The Piper at the Gates of Dawn - EMI 1967
The album itself has long ago earned its place as a classic of pcychedelia and early progressive British rock. Not least due to the highly original songwriting of guitarist Syd Barrett - sadly poor health/drug abuse only allowed him to contribute to the band’s first two albums and 3 singles. On their second album “A saucerful of Secrets” his contributions were scarce and his place as lead guitarist had been overtaken by Dave Gilmour.
Experimenting tracks like “Interstellar Overdrive” and “Pow R. Toc H.” obviously show a band exploring new grounds and sounds, but for me it’s the great melodic songs that make the album timeless. “Matilda Mother” with its fairy-tale lyrics and great melody is a favourite. “The Gnome”, “Flaming” and “The Scarecrow” are songs in the same vein, and almost as strong.

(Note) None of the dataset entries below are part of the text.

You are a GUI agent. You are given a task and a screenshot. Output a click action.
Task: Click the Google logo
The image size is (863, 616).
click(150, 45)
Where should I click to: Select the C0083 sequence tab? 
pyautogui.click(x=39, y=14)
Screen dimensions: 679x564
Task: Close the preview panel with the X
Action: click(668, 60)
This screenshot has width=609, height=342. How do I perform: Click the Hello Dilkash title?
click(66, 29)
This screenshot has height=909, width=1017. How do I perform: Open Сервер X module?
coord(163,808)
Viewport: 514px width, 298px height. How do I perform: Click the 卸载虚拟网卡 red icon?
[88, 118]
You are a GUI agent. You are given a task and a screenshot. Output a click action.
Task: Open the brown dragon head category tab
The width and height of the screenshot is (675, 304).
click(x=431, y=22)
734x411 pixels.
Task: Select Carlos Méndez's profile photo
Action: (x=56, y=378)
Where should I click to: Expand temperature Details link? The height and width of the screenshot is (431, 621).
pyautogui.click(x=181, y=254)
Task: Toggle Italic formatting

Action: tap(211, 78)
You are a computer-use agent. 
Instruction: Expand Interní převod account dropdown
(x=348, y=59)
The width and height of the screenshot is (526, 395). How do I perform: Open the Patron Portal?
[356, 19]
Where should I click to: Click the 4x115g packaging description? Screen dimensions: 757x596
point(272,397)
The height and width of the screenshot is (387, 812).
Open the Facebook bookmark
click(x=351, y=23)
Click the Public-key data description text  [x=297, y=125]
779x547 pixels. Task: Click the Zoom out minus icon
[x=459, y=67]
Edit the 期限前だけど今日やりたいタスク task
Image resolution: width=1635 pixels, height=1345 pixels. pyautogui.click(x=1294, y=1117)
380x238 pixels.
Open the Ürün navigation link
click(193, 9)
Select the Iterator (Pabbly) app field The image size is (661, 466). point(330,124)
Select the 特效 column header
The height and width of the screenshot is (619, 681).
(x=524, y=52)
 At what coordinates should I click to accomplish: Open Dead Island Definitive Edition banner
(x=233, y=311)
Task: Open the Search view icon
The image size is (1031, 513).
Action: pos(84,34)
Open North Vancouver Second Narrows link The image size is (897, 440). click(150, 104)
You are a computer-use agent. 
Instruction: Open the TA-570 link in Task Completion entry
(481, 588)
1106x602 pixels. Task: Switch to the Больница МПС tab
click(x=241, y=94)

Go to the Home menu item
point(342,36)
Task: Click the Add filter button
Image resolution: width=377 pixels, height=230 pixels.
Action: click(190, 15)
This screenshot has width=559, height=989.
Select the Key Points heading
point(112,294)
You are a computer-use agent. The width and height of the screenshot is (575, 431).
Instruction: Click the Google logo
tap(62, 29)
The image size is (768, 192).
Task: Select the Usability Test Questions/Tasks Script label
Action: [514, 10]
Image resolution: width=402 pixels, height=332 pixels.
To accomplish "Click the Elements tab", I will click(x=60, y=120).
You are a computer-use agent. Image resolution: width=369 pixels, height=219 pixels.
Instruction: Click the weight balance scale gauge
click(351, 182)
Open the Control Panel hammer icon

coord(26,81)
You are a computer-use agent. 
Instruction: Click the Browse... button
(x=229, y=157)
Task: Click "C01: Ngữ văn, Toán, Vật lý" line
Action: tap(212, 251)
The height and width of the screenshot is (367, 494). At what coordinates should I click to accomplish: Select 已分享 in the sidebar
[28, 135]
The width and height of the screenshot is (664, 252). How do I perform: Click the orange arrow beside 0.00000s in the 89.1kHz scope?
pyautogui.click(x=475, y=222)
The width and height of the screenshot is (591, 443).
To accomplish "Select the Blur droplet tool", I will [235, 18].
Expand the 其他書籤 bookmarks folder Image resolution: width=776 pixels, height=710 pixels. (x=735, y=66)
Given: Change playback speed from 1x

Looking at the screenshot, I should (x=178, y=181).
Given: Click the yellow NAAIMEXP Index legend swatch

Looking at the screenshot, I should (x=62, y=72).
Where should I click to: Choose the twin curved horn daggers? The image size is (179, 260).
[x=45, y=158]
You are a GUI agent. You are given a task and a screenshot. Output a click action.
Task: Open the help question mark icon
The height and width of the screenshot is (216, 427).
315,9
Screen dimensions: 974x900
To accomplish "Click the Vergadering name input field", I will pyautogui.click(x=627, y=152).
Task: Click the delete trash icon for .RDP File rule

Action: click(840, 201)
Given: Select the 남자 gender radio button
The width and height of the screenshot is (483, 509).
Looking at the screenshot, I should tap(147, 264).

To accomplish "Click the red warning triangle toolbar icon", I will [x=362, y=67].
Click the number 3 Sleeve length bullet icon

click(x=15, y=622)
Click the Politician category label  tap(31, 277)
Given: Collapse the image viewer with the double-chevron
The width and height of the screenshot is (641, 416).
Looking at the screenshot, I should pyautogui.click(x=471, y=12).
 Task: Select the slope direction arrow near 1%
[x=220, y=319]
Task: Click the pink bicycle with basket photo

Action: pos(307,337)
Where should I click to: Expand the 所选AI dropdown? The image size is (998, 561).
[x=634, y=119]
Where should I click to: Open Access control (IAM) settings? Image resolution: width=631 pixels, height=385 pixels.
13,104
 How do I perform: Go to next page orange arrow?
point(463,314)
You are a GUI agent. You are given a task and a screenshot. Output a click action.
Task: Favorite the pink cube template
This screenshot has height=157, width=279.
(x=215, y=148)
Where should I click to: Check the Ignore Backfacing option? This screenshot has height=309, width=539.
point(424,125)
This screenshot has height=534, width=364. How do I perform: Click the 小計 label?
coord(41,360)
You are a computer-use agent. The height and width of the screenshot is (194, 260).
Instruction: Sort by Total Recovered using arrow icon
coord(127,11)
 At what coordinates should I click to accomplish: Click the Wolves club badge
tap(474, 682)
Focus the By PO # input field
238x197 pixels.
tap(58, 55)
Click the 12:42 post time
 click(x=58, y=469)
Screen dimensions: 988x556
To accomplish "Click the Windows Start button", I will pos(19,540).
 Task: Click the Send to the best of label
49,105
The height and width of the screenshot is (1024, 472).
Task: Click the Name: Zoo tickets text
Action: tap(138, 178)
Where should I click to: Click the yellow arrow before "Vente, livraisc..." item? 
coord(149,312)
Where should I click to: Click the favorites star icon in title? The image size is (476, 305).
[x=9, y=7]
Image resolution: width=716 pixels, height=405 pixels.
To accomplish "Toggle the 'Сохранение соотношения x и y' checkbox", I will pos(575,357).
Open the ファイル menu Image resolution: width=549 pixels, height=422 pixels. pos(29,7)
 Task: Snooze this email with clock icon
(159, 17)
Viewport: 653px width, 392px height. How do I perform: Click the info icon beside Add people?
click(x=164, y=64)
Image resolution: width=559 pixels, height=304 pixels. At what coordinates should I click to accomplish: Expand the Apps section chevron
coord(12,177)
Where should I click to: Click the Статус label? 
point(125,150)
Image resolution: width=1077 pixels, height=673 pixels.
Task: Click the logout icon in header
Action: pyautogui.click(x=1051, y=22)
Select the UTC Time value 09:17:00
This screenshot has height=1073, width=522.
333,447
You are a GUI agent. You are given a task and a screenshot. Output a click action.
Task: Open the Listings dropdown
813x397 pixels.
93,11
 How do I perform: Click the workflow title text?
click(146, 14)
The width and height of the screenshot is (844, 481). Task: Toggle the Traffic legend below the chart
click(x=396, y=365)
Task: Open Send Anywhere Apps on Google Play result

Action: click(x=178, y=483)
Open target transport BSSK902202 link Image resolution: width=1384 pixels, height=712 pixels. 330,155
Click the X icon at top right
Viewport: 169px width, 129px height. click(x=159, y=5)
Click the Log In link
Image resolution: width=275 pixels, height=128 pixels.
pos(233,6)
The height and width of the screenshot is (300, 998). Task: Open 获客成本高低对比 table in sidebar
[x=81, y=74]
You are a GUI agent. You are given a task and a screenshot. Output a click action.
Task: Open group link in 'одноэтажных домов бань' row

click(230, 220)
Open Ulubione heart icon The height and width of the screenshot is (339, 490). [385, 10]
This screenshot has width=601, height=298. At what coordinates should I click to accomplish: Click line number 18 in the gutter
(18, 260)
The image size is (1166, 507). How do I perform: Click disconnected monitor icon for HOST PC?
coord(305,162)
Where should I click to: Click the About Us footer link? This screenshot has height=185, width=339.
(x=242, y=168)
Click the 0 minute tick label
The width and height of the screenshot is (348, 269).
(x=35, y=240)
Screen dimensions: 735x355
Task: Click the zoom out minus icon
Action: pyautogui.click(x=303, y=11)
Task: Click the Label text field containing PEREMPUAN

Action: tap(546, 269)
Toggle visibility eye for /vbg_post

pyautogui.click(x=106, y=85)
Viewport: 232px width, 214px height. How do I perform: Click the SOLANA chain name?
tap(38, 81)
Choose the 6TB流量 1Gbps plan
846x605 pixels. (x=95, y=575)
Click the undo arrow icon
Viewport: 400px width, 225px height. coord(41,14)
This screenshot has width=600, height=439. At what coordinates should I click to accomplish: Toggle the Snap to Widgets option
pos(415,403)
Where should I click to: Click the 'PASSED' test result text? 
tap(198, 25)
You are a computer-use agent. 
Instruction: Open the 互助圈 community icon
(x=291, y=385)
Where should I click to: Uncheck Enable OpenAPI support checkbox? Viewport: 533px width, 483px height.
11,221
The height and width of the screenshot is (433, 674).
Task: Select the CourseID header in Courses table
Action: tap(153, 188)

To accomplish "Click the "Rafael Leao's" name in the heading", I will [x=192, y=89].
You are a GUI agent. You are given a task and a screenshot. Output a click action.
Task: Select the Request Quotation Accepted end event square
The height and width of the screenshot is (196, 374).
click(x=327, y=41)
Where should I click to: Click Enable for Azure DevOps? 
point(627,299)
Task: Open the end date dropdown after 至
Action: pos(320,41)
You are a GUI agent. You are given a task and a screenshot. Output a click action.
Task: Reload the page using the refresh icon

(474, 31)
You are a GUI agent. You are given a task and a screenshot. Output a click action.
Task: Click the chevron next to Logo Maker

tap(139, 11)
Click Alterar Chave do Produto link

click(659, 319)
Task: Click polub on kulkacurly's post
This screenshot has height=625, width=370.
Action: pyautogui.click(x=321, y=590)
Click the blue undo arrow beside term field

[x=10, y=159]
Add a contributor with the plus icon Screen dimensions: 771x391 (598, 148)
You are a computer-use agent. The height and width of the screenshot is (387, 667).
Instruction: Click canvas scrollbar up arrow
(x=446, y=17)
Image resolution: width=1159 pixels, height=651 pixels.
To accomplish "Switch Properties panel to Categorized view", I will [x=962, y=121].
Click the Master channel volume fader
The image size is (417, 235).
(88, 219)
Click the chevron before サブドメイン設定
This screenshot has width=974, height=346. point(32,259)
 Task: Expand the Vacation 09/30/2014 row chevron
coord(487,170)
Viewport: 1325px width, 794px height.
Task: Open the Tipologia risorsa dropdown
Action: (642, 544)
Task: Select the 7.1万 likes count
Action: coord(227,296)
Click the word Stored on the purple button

The spacey “Astronomy Domine” is the perfect opener of the album, and it is followed by “Lucifer Sam”, which probably would have been a better choice for the band’s third single, instead the unconventional but highly uncommercial “Apples and Oranges”. “Chapter 24” has both atmosphere and weird lyrics - and of course a nice melody. The charming closing track “Bike” shows the bands at their most free and easy mood.
The bonus tracks are obviously great too; not least the two classic hit-singles “Arnold Layne” and “See Emily Play”. The B-side “Candy and the Currant Bun”, would have fitted nicely onto the album, and a typical Barrett songs. “Paintbox” is a quiet half-acoustic song written by Richard Wright.The alternate versions of “Instellar Overdrive” are not very different from the album version, apart from being considerably shorter, which is okay for me - The take 6 version includes more guitar parts than the album version.
The highlight among the rarities is the alternate version of “Matilda Mother” - a completely different recording with different lyrics - but as good as the album version.
Some background information about the band and the creation is sadly missing, but the music itself as it is great at any rate.